This loss of employee-ism is somehow often conflated with a loss of meaning when AI becomes ubiquitous. I believe almost the exact opposite to be the case. When AI “tAkEs oUR joBs”, it will be a paradigm shift that takes every individual from serf to manager. Everyone will have a suite of highly capable and reliable companions at hand to go out and bring what they want to see into the world. The key “job” of the human in this world is to manage these companions to execute on the vision that you want to see.
Hence the title of this post. The penetration of autonomous agents will result in a great promotion of all individuals from task monkeys to managers.
What is missing?
User-friendly agent deployment tools. The overarching principle of agents, and ultimately artificial intelligence as a whole, is that of task automation.
Using that definition, Zapier is technically the global leader in personal agent deployment, UiPath the global leader in enterprise deployment. But anyone who has used either of these two tools would be able to tell you the amount of time and effort required to successfully utilise these tools. How can we obfuscate away all the pain, time and consulting fees spent on getting these systems to work?
Alex Lieberman of Morning Brew’s vision for user-friendly automation system deployment tools
Alex Lieberman’s idea above presents a starting point for thinking about the future of automation at both personal and enterprise levels. The problem with Zapier is that requires users to reverse engineer their workflows.

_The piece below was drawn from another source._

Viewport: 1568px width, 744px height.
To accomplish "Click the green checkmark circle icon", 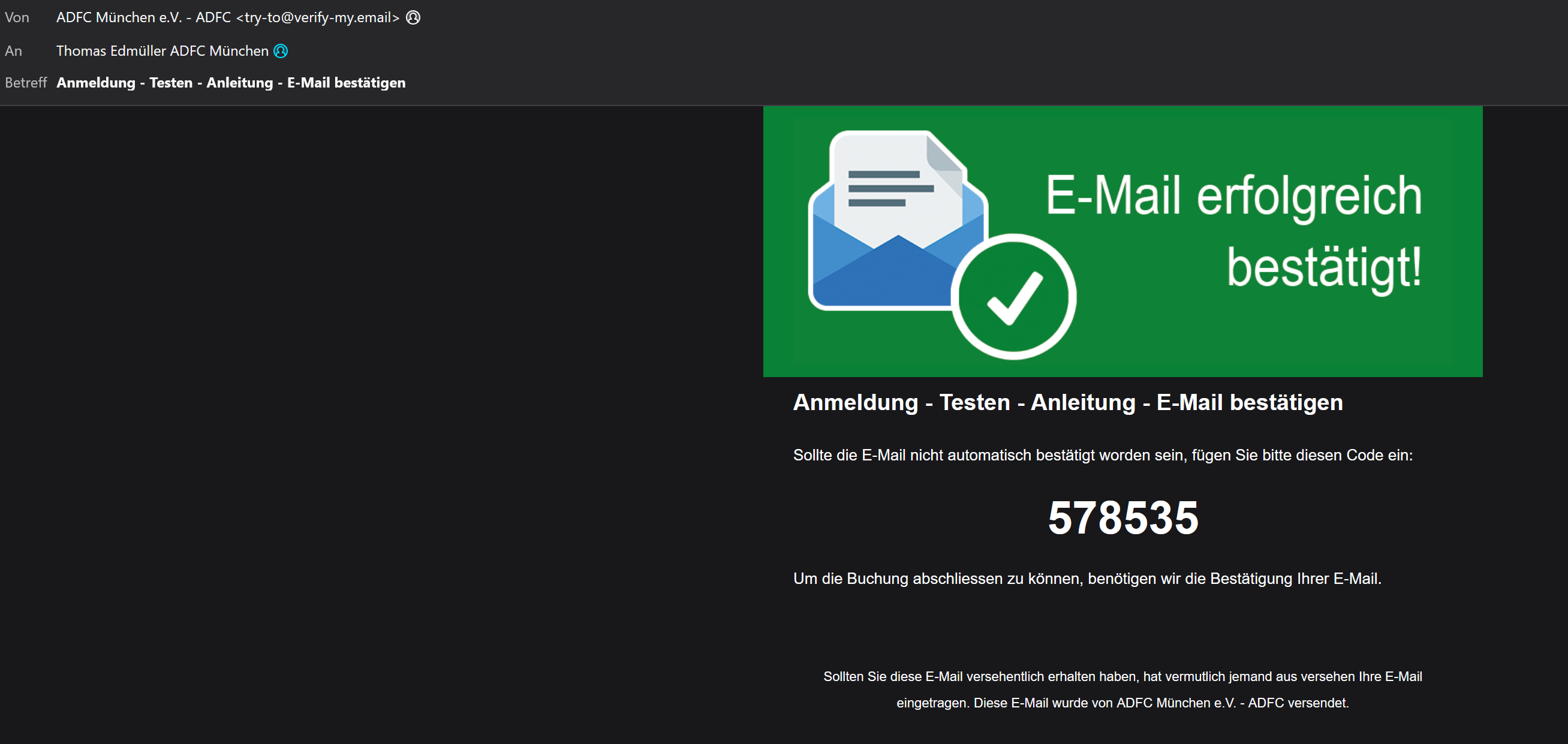I will click(1013, 297).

What about tools that are trained to intuitively or by training user workflows?
Excel Macros is not actually a bad approximation for how user session recording can be used to apply repeatable sets of tasks that users can execute with minimal thought. What if such user session recordings could be applied across the entire browser to operate across different apps and allow users to offload 50+% of their workday and eventually all non-creative tasks?
In order to effectively manage a personal universe of agents, the most basic opportunity to capitalise on is a CRM for individual agents. Such a CRM would act as a single source of truth for the instructions/prompts/intentions of each individual agent at an individual’s disposal. This could be integrated with separate dashboards for agent performance management.
For users who want even less involvement in the deployment or customisation of their agents, there is an opportunity for out-of-the-box generic agent packages. As agent productivity is proven, there is strong likelihood of a market developing for people to purchase pre-trained sets of agents that can perform pre-defined sets of tasks depending on role description.
The design space for personal agent deployment has a good path to follow in the footsteps of existing developer deployment tools like Log10 or Superagent. As good as these tools are for managing agent deployments, they are not designed for end users with little knowledge of how agents or automations work.
Incentive mechanisms for agent resource allocation. Regardless of how superintelligent agents may become, they will always rely on resources to stay in operation. Machine brains need nutrition just as human brains do. And just as entire human economies developed around the need to put food on our plates, entire agent economies will be devoted to allocating scarce resources to where they are demanded most.
In agent economies, markets will be needed to allocate things like:
- Compute Power. Which agents get what quality CPU/GPU resource for what tasks at what time?
- Memory. How can agents with high demands rent or buy memory ‘real estate’ of less demanding agents?
- Energy. How can power supply best be allocated to agents based on where they are hosted and how much energy they consume? How is this billed – to the agent, the server, the operator or the individual?
- Connectivity. How is access to WiFi, cellular networks or other communication channels determined en masse?
Sensors and actuators are two more, extensible pieces of the puzzle that are not universal but will be in demand by agents. As such, they are covered in another section below.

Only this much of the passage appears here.